[Stored data entries]
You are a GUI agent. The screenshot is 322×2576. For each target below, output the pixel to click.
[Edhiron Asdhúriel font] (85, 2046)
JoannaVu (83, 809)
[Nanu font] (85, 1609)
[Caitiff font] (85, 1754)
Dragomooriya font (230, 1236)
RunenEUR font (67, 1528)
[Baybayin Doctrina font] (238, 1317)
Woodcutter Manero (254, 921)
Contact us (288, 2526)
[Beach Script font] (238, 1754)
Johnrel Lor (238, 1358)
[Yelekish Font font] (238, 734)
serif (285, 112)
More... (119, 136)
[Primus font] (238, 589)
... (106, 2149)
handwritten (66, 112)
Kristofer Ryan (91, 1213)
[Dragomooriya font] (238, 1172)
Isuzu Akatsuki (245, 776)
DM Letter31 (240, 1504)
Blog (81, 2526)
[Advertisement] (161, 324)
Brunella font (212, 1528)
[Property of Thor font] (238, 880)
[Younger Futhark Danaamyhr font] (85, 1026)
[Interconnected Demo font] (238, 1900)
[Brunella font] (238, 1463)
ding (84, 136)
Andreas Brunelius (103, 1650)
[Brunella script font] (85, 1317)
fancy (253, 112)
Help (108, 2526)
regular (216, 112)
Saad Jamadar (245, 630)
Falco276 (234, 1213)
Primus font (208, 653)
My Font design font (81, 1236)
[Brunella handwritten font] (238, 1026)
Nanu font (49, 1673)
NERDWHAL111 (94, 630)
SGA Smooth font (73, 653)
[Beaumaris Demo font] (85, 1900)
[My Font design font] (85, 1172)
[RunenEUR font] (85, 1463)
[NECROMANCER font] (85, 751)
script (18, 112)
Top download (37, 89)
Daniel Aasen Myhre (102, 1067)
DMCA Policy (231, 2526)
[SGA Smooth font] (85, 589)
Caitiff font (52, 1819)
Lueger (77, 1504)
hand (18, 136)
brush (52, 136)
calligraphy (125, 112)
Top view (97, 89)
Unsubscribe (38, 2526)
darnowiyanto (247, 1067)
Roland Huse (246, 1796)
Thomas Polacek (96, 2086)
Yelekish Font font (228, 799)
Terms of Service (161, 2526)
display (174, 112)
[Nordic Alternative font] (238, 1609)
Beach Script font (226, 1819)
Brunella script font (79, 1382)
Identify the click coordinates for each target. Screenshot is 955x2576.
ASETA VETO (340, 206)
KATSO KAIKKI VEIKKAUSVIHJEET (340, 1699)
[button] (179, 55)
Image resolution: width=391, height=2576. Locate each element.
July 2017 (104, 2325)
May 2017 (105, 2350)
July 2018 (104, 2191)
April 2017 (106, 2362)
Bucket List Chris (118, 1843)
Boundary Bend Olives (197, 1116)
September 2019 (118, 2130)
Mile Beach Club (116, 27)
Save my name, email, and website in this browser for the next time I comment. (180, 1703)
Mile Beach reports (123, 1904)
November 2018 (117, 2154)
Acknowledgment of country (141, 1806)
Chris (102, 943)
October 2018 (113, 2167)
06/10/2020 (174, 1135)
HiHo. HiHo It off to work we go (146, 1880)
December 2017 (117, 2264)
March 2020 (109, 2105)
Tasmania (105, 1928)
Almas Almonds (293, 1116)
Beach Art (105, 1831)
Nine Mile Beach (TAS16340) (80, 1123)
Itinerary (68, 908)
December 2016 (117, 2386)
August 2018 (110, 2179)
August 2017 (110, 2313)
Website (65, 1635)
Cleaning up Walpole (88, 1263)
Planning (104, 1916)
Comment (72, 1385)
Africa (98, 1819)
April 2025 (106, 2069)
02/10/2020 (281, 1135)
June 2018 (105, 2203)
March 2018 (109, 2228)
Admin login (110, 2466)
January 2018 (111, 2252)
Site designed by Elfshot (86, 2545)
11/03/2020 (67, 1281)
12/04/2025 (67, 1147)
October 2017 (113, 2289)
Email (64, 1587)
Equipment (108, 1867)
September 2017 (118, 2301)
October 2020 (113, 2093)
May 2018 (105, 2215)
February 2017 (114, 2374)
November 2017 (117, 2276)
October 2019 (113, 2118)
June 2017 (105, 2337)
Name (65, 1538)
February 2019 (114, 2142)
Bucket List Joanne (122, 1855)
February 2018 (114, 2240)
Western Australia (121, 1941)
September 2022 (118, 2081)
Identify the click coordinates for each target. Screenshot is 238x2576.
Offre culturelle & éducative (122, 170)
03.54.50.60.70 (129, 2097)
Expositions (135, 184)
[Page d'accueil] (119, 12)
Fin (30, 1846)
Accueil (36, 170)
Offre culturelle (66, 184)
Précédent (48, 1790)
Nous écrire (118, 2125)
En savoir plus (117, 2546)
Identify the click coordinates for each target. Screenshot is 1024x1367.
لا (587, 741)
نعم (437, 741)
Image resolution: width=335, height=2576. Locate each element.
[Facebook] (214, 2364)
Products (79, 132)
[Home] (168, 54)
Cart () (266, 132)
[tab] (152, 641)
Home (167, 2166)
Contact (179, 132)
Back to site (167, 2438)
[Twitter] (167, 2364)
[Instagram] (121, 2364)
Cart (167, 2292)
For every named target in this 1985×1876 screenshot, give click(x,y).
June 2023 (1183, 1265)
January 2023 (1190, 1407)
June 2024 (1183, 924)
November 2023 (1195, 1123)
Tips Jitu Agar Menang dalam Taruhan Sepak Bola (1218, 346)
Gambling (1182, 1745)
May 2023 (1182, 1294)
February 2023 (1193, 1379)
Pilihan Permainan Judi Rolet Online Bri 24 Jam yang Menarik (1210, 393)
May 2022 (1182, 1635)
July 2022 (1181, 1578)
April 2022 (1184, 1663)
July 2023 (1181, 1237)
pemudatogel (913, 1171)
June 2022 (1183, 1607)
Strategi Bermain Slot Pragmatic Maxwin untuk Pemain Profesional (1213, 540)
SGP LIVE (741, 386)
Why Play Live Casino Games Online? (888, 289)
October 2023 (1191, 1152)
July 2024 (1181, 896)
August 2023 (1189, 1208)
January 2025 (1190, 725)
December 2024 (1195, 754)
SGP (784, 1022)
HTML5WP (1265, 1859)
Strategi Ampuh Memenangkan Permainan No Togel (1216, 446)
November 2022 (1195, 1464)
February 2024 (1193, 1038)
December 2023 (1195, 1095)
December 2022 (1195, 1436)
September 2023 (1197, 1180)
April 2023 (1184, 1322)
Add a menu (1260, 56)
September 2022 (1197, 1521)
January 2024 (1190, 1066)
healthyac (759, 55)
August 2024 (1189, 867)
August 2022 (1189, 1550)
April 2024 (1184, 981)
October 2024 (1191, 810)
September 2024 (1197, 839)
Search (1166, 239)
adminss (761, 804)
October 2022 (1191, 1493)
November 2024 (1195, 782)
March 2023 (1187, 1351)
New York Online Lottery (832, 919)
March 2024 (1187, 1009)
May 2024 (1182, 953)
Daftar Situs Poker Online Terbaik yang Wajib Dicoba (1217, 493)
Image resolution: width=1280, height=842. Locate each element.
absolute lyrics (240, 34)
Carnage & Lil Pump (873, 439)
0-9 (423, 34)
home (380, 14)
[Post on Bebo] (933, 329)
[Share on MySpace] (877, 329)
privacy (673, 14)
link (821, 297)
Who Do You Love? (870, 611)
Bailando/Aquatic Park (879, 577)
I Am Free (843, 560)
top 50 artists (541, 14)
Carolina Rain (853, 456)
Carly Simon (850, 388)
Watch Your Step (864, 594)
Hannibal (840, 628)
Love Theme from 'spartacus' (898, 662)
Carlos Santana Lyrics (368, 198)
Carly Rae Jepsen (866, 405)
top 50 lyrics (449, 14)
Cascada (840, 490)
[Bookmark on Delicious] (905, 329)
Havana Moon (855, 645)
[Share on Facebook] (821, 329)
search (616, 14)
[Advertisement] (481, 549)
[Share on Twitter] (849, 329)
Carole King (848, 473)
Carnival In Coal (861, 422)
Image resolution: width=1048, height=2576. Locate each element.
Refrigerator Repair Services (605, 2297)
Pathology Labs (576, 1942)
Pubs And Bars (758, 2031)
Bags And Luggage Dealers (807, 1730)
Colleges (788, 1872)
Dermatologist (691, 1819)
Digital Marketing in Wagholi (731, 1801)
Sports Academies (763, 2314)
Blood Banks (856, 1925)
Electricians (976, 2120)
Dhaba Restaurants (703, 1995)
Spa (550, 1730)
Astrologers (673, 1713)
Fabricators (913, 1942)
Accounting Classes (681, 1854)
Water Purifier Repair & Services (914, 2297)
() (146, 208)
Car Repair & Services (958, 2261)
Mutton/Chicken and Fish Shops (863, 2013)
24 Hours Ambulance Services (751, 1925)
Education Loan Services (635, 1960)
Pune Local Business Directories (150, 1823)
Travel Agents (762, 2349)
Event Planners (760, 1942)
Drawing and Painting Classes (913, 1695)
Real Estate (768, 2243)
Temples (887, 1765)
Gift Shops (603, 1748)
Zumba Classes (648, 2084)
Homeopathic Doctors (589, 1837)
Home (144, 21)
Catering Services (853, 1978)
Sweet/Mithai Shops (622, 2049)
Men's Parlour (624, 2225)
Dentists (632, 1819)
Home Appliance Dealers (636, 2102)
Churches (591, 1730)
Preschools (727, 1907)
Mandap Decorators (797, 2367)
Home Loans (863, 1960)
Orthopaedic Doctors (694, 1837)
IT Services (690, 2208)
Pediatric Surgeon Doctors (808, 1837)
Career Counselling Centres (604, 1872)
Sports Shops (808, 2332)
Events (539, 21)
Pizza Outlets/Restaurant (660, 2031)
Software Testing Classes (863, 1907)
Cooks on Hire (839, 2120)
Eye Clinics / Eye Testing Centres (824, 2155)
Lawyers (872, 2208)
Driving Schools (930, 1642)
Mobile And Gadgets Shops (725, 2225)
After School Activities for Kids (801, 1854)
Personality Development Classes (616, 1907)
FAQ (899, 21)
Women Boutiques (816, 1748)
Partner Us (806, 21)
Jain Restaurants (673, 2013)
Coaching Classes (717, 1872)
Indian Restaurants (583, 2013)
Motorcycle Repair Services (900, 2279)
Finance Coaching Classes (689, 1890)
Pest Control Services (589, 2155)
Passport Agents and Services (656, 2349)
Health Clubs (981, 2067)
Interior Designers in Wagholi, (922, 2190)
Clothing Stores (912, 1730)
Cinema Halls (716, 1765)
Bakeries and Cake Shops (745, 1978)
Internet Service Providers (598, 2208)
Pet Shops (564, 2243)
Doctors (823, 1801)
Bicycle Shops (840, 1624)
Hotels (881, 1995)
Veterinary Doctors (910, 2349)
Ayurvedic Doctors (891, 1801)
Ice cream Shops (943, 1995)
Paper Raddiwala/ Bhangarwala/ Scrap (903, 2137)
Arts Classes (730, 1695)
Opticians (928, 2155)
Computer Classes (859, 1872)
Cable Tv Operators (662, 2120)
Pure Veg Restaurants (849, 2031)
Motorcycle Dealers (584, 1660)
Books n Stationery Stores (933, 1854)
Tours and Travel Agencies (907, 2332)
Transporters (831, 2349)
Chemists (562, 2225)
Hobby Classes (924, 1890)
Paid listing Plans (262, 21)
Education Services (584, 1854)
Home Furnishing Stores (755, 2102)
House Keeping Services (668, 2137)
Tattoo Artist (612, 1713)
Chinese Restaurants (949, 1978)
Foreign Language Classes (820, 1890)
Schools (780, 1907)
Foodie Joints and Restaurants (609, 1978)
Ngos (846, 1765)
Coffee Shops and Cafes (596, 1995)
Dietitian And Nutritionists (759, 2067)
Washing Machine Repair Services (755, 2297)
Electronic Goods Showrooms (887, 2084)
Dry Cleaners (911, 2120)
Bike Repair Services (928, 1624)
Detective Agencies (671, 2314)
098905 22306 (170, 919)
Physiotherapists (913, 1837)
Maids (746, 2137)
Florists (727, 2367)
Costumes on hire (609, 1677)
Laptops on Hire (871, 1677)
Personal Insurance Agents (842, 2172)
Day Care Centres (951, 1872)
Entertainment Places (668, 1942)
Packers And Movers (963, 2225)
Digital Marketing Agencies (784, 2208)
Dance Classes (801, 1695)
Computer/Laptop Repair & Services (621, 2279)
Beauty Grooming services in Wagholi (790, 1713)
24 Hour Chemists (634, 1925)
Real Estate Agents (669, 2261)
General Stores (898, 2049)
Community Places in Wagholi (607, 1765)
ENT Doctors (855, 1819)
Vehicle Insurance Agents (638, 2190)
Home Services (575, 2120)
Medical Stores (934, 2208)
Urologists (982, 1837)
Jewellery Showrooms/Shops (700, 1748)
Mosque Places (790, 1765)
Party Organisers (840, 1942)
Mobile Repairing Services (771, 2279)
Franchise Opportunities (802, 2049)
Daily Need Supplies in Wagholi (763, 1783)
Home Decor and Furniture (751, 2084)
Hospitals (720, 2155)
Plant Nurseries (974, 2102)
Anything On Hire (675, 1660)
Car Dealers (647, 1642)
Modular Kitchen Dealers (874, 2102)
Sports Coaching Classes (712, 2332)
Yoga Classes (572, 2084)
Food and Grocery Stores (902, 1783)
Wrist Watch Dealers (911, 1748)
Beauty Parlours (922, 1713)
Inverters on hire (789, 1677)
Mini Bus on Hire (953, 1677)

- **The task**
Beginning with the line above that contains "March 2024 (1187, 1009)", copy each line exactly up to and including the line that contains "Cascada (840, 490)", and go no further.

- **Expected answer**
March 2024 (1187, 1009)
May 2024 (1182, 953)
Daftar Situs Poker Online Terbaik yang Wajib Dicoba (1217, 493)
Image resolution: width=1280, height=842. Locate each element.
absolute lyrics (240, 34)
Carnage & Lil Pump (873, 439)
0-9 (423, 34)
home (380, 14)
[Post on Bebo] (933, 329)
[Share on MySpace] (877, 329)
privacy (673, 14)
link (821, 297)
Who Do You Love? (870, 611)
Bailando/Aquatic Park (879, 577)
I Am Free (843, 560)
top 50 artists (541, 14)
Carolina Rain (853, 456)
Carly Simon (850, 388)
Watch Your Step (864, 594)
Hannibal (840, 628)
Love Theme from 'spartacus' (898, 662)
Carlos Santana Lyrics (368, 198)
Carly Rae Jepsen (866, 405)
top 50 lyrics (449, 14)
Cascada (840, 490)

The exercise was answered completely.